(WHAT TO DO): Each line from the one containing "Given: Collapse the Colab header with caret" through the last line of the data below should be printed exactly, please, with any pictures omitted.

(Stored data entries):
>>>

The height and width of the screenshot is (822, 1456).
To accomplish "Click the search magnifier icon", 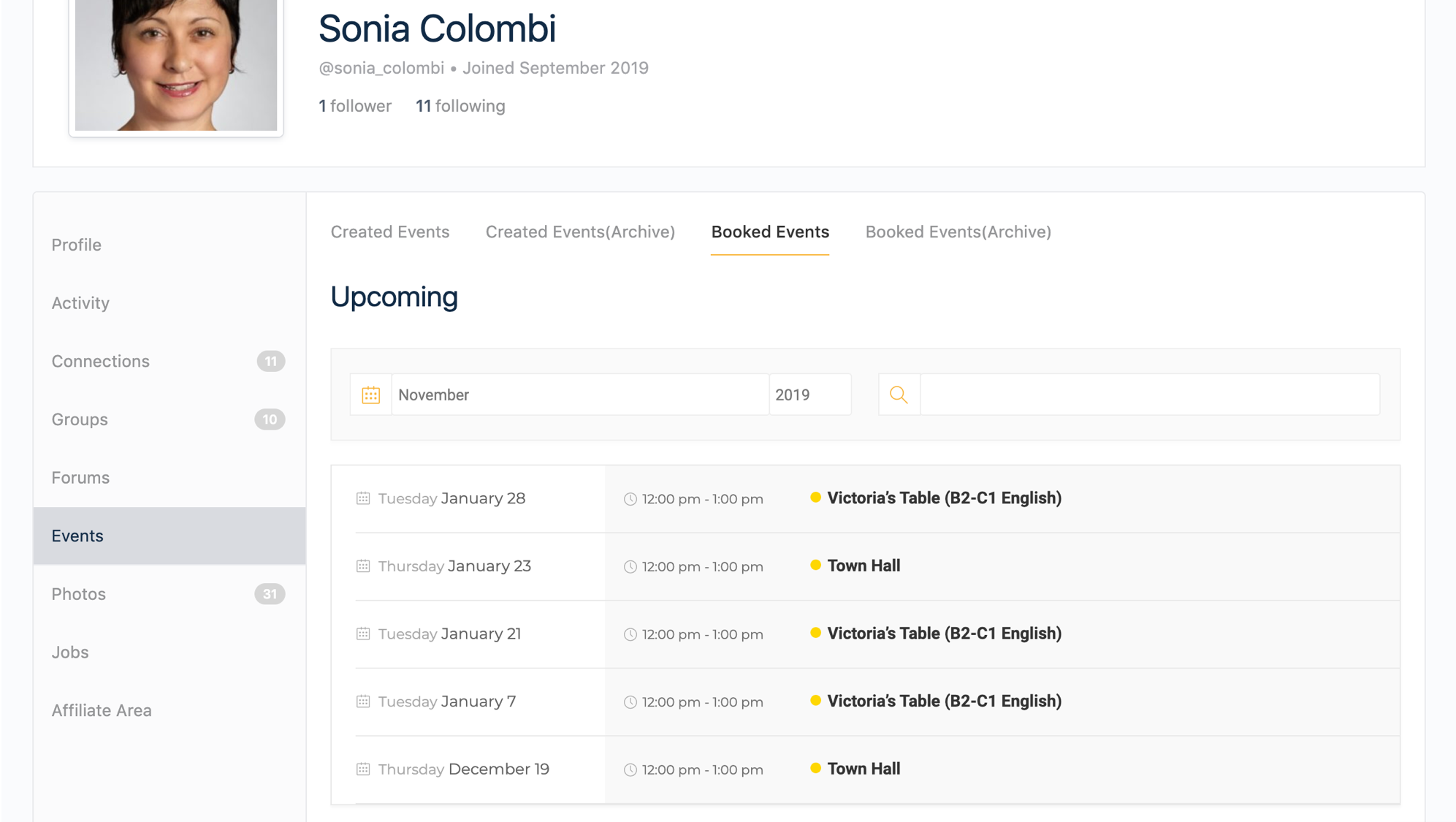I will pos(899,395).
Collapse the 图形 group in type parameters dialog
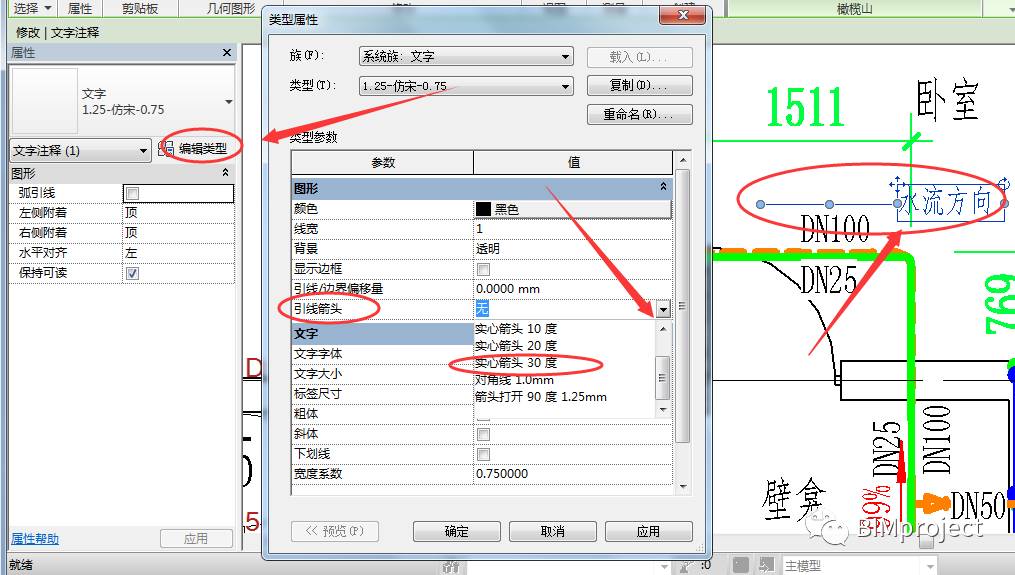This screenshot has width=1015, height=575. pyautogui.click(x=663, y=187)
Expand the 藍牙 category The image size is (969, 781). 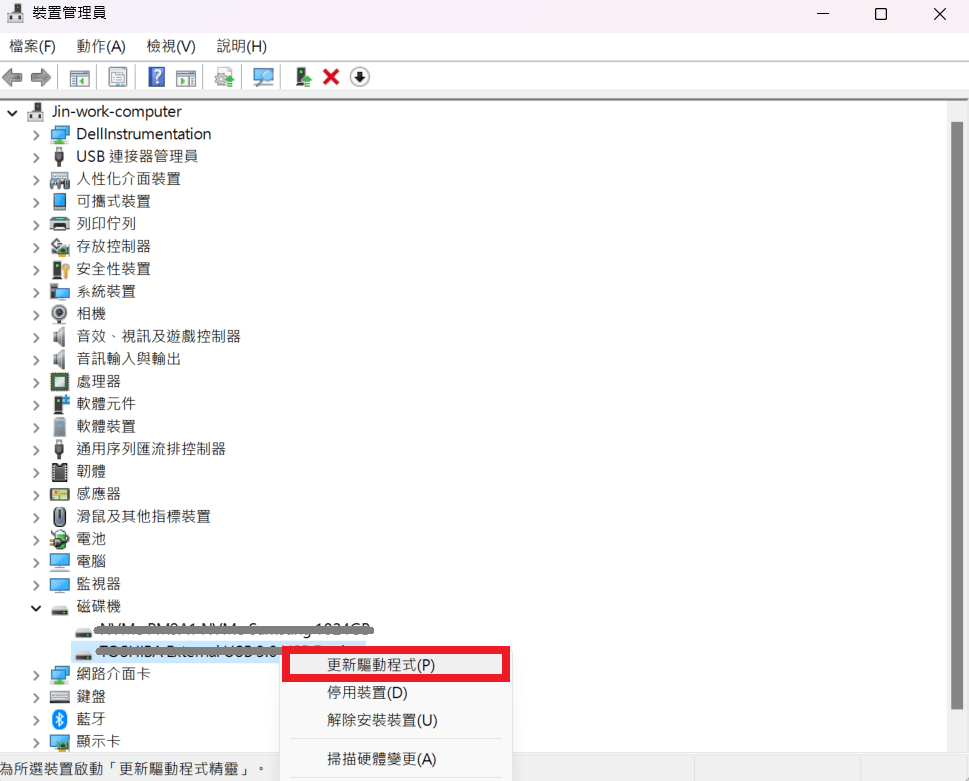point(36,719)
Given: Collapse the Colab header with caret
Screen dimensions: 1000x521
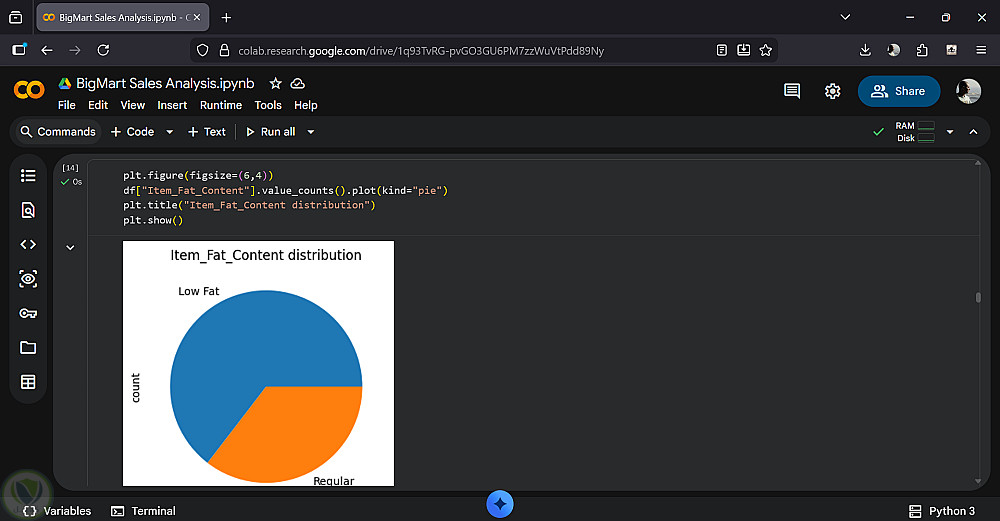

<<<

(SOLUTION):
Given: Collapse the Colab header with caret
Screen dimensions: 1000x521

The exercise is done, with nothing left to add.